Julia Garner Got A Little Creepy During Her Research For The Assistant

One of my last moviegoing experiences before the world shut down was sitting in a completely empty theater to see Kitty Green's first non-documentary feature "The Assistant." I felt incredibly lucky to have this gripping, intimate portrait of an assistant to a horrific, Harvey Weinstein-esque film executive all to myself on the big screen. The film focuses so much on the face of Jane, played by the phenomenal Julia Garner, who has to endure the abuse of various shapes and sizes all around her through what should be a simple day of work. The intimacy of the film, along with my isolation in the theater, created the perfect circumstance for me to immerse myself in this young woman's life. I still firmly believe Garner should have walked away with an Academy Award for Best Actress in a Leading Role for her breathtaking performance that year. No ifs, ands, or buts about it.

Being an assistant is both an incredibly difficult job and a thankless one. People do not think much of someone who spends basically all day on-call to answer phones, run errands, schedule meetings, and so much more. They are not paid well, and in the case of "The Assistant," she is treated like complete garbage by the man she works for. Julia Garner started her acting career as a teenager and has had a pretty steady line of work for a little over a decade now, so she hasn't really had the need to take up a survival job like this before, especially not one this stressful. As with any actor dedicated to their craft, the research process began. But how do you research being an assistant? It's not exactly a profession where a lot of books get written on the subject. Well, Garner's methods were a little unorthodox.

Hit record Julia

A popular form of research for actors is shadowing. Basically, the actor follows someone around for a day or so who actually does the job their character has. This way, the actor can get a better sense on how people in that profession handle certain situations, compose themselves, and interact with their co-workers. Actors love to do this when they play police officers to the point that the concept of a "ride-along" is pretty well known. Julie Garner decided to shadow the assistants for her manager, Dara Gordon of Anonymous Content. She didn't just shadow them, though. She also would record their every move. In an interview with Vogue, writer/director Kitty Green said of Garner's preparation:

"She went to her manager's office and filmed the real-life assistants answering phones and correcting their posture so that she could learn the combination of urgency and calm that they apply to their jobs. She really looked like she knew what she was doing."

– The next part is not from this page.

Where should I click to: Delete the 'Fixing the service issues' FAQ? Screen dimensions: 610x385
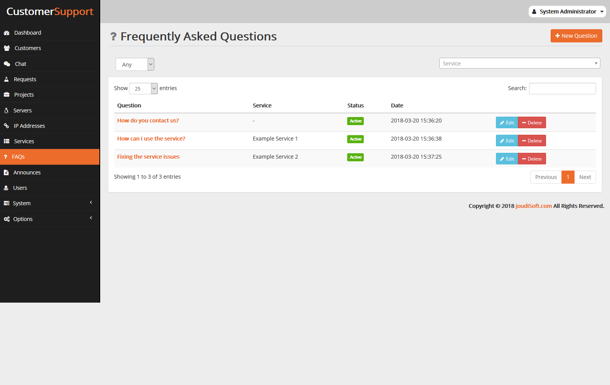pos(532,159)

Look, it's one thing for someone to watch me work. It would definitely be uncomfortable (especially because I work from home), but I could manage. It's an entirely other thing for someone to film me while I'm working. I am amazed that the assistants she was observing were able to go about their workday being able to function. There's a strong chance I would devolve into a self-conscious mess, and then I could say that I lost my job because Julia Garner freaked me out.

Treat your assistants better

For Julia Garner, this research did prove to be immensely helpful in embodying Jane. In an interview she did with InStyle, Garner noted of her observations of the assistants:

"Every assistant has a certain tone in their voice when they answer a phone call ... There's an urgency — like they have five other calls and need an answer right now — but there's a calmness too."

She completely nails that dichotomy in her performance, particularly in the scenes where her boss is excoriating her over the telephone. She can't snap back, as she would immediately lose her job. You have to seem "professional" even under the worst circumstances possible. Garner goes on to talk about the terrible treatment of assistants, particularly female ones:

"I always knew their job was really hard. Sometimes I'll get an email at 12:30 a.m. and I'm like, 'Go to sleep!' It's a cycle of abuse — even when male assistants gain a little bit of power, they think they can abuse the person in a lesser role, but in the next five minutes, they're getting screamed at too. Just because people are good at their job, they don't have the excuse to behave poorly. Even if it's not sexual harassment, you hear about people throwing hot coffee or muffins at someone."

While people like Harvey Weinstein and Scott Rudin become the poster boys for truly horrific work environments, this behavior towards "low-level" employees crops up everywhere it can if not kept in check. Being dismissive or ungrateful for their work can be as damaging to a person's self worth than anything. So, please, be kind, appreciative, and encouraging of people's assistants, whether they work for you or are communicating with you on behalf of their bosses. They deserve it. After all, they are people too.